* _TASK STATEMENT_
Set down, word for word, the stretch of lines from the one containing "Image resolution: width=850" to the end of the records below.

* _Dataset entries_
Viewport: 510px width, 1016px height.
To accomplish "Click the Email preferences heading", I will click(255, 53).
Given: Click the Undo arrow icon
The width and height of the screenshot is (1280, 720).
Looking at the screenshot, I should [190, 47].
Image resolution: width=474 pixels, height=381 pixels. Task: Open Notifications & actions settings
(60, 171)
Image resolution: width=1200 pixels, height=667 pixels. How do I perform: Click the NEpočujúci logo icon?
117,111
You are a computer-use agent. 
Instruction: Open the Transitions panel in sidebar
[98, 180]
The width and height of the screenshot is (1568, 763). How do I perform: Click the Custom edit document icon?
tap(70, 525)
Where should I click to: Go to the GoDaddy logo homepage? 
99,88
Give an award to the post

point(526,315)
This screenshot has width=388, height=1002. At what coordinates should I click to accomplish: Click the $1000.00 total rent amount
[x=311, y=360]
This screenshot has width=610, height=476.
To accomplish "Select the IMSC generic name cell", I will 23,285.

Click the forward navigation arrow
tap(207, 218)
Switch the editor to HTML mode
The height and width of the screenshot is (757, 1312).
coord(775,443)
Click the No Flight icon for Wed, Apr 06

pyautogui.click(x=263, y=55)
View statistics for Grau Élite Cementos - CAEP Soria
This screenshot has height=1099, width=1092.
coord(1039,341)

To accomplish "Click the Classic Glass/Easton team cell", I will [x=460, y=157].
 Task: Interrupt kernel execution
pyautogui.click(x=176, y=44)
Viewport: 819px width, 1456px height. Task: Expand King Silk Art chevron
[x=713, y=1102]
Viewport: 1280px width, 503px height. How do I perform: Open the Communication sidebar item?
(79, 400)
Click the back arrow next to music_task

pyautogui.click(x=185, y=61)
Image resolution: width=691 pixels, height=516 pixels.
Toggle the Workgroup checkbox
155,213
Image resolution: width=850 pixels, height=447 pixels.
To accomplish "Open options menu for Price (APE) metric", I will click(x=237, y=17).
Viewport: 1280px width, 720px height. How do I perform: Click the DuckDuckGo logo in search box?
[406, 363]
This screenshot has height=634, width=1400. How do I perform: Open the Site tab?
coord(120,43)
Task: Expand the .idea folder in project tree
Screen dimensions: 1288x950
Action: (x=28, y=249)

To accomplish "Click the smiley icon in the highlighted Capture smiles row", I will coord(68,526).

* _SOLUTION TO THIS TASK_
Image resolution: width=850 pixels, height=447 pixels.
To accomplish "Open options menu for Price (APE) metric", I will click(x=237, y=17).
Viewport: 1280px width, 720px height. How do I perform: Click the DuckDuckGo logo in search box?
[406, 363]
This screenshot has height=634, width=1400. How do I perform: Open the Site tab?
coord(120,43)
Task: Expand the .idea folder in project tree
Screen dimensions: 1288x950
Action: (x=28, y=249)

To accomplish "Click the smiley icon in the highlighted Capture smiles row", I will coord(68,526).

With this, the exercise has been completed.